Threesome

This won't be that interesting.

They probably never are.

I decided against applying to IRGS and switched to Latin American Studies. It's pretty prestigious at UT so it still gives me what I want and has some relation to immigration. Seeing as I want to go into immigration law, I feel like that's pretty useful.

Since I decided not to apply, though, I have an unused application essay. So I'm sharing that here, because it's sad to have writing go unread:

My mother became an American, at first, by bus. She had been in the United States to work before, but had gone back home, as so many immigrants do, to resume her life. Finding that life unsatisfying, she steeled herself to the thought of a new one in the foreign land she’d been working in. The people she met there had been kind. They helped her in school and took her to church. In Mexico she recognized no opportunities were available for someone from her background. There was no one kind and able to lift her up. So, at a time well before 9/11, she boarded a bus and, when they asked her to declare her nationality as it crossed, she said, simply, “American.” A few decades later she would proudly take the test that would grant her that status in the eyes of the law.

My father came over the “traditional” way one imagines: through the river. He made the dangerous, often deadly, trip across driven by the same chance at a better life my mother saw in the United States. These two angry, battered, disenfranchised young people made a great life for themselves in a very different climate. If granted admission into IRG I would like to explore how the threat of terrorism has been used to shape our narrative toward the southern border.

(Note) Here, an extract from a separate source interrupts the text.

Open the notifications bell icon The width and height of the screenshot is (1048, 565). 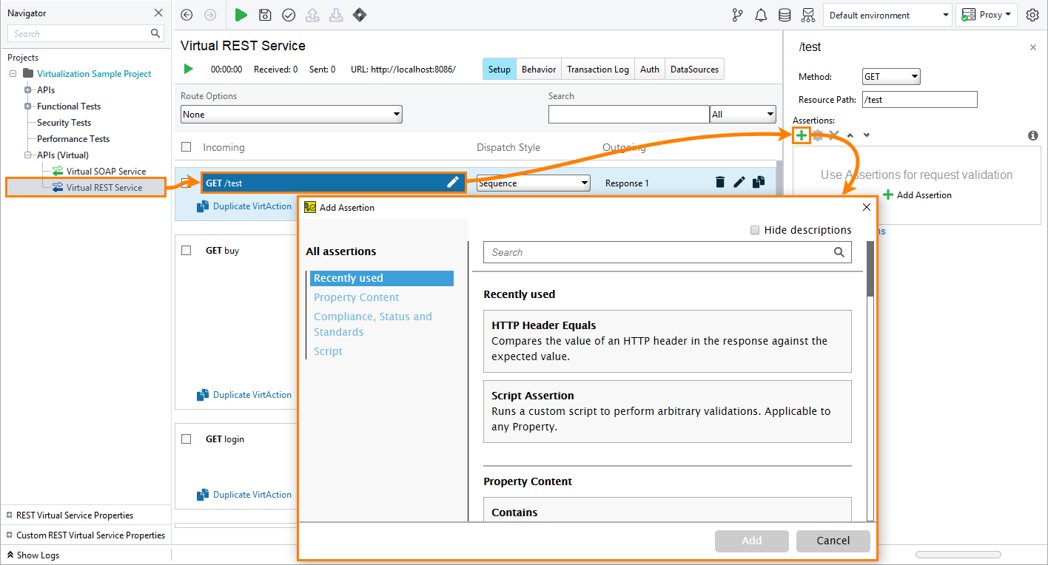[761, 15]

It is my perspective that under the current administration of the United States of America this is an area of study that could never have too much attention. I can remember in my lifetime there was a point where I was able to cross with my mother, so that she could get dental work less expensively, and I did not need a passport. There was no fear that we would not be allowed entry back into the country. I can also vividly remember the disgust on my mother’s face the day one of my cousins had the gall to ask for my birth certificate to try to get back and forth. As a Mexican-American the path of my life is linked into the fence that runs across as our current line of defense. My history and my legacy cannot be separated from the border and its evolving definition of security.

I hope to eventually turn my time at UT in IRG to the path of immigration law. My focus in my research would be over the changes in attitude toward the border, and what implications that had toward our approach to securing it, as well as how we may go about securing it in a way that feels less nationalistic. I am curious as to whether, in a world marred by the threat of terrorism, it is quickly becoming impossible to have more open borders. Borders like the ones that allowed my parents across.

The title is inspired by British comedies, which I am on a kick of- I am currently on Some Girls, but I loved Threesome so much.